JOURNAL OF INTELLIGENT MANUFACTURING, vol.33, no.5, pp.1393-1417, 2022 (SCI-Expanded) identifier identifier

  • Publication Type: Article / Article
  • Volume: 33 Issue: 5
  • Publication Date: 2022
  • Doi Number: 10.1007/s10845-020-01729-0
  • Journal Name: JOURNAL OF INTELLIGENT MANUFACTURING
  • Journal Indexes: Science Citation Index Expanded (SCI-EXPANDED), Scopus, IBZ Online, ABI/INFORM, Applied Science & Technology Source, Business Source Elite, Business Source Premier, Compendex, Computer & Applied Sciences, INSPEC
  • Page Numbers: pp.1393-1417
  • Keywords: Artificial neural networks, CFD analyses, Compact heat exchanger, Machine learning, Metal additive manufacturing, Multiple linear regression, Support vector machines
  • Süleyman Demirel University Affiliated: Yes

Abstract

In this study, the innovative compact heat exchanger (CHE) newly designed and manufactured using metal additive manufacturing technology were numerically and experimentally investigated.
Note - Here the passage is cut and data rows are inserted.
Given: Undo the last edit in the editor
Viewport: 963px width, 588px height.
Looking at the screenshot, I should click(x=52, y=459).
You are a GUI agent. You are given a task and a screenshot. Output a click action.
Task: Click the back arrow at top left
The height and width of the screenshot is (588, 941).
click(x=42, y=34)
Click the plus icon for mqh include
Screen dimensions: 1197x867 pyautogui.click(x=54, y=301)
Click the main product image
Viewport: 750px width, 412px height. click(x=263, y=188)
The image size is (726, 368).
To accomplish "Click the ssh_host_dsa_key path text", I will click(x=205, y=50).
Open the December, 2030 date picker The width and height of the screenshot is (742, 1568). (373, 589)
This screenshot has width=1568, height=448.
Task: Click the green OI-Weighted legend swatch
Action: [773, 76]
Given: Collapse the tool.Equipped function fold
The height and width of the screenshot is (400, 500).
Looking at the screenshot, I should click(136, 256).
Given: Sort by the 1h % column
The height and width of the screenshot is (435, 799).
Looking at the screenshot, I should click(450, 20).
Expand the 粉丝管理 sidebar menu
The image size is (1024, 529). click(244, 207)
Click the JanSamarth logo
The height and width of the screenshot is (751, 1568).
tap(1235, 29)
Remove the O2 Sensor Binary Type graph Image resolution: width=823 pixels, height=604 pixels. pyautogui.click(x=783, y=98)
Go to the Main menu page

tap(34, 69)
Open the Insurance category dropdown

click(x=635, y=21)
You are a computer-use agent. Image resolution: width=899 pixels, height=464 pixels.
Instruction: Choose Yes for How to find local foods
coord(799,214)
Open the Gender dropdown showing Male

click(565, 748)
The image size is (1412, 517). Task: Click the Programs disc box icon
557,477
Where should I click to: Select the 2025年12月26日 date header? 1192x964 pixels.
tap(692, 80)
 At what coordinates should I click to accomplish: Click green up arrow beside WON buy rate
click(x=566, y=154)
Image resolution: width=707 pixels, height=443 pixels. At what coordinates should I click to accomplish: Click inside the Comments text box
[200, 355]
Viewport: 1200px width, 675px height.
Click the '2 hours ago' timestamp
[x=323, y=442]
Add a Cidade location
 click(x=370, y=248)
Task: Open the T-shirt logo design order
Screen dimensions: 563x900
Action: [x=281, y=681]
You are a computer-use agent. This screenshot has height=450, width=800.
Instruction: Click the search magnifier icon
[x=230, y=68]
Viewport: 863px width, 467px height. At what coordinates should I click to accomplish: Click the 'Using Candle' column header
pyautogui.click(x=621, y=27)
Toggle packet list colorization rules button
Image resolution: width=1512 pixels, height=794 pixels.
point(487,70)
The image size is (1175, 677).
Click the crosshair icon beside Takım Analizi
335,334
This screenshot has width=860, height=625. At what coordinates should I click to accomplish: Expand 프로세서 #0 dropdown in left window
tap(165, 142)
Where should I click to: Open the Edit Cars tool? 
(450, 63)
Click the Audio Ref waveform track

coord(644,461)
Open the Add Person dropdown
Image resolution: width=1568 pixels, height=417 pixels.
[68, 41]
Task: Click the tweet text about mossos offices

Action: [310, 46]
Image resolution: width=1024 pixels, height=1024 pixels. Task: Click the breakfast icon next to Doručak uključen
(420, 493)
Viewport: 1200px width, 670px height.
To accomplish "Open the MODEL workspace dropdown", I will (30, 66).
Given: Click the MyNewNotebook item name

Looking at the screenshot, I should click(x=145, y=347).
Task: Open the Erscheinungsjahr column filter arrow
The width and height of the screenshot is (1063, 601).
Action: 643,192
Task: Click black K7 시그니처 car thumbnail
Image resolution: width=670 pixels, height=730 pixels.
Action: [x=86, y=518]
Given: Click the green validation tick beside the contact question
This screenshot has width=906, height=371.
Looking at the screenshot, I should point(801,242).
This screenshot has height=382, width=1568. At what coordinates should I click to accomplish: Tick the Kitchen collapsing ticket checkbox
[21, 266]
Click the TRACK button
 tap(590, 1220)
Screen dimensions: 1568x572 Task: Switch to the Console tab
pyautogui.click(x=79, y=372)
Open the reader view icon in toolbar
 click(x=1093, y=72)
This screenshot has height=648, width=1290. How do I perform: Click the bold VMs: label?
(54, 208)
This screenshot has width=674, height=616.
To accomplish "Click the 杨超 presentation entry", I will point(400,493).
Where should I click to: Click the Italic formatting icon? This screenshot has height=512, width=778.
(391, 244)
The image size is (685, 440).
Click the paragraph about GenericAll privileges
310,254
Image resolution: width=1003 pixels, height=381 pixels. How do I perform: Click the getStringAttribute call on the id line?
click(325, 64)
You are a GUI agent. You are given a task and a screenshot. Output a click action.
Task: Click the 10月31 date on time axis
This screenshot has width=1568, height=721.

Some experiments were carried out to determine the hot water (hw) and cold water (cw) outlet temperatures of CHE. As a result of the CFD analysis, the average outlet temperatures of the hw and cw flow loops on the CHE were calculated as 48.24 and 35.38 degrees C, respectively. On the other hand, the experimental outlet temperatures were measured as being 48.50 and 35.72 degrees C, respectively. The studies showed that the numerical and experimental results of the CHE are compliant at the given boundary conditions. Furthermore, it was observed that the heat transfer rate of the CHE with lower volume is approximately 47.7% higher than that of standard brazed plate heat exchangers (BPHEs) produced by traditional methods. More experiments conducted on the CHE will inevitably have a negative effect on its manufacture time and cost. Thus, various models were developed to predict the results of unperformed experiments using the machine learning methods, ANN, MLR and SVM. In the models developed for each experiment, the source and inlet temperatures of hw and cw, respectively, and the volumetric flow rate of cw were selected as input parameters for the machine learning methods. Thus, the hw and cw outlet temperatures of the CHE were estimated on the basis of these input parameters. The best performance was achieved by ANN. In addition, there is no significant performance difference between other methods.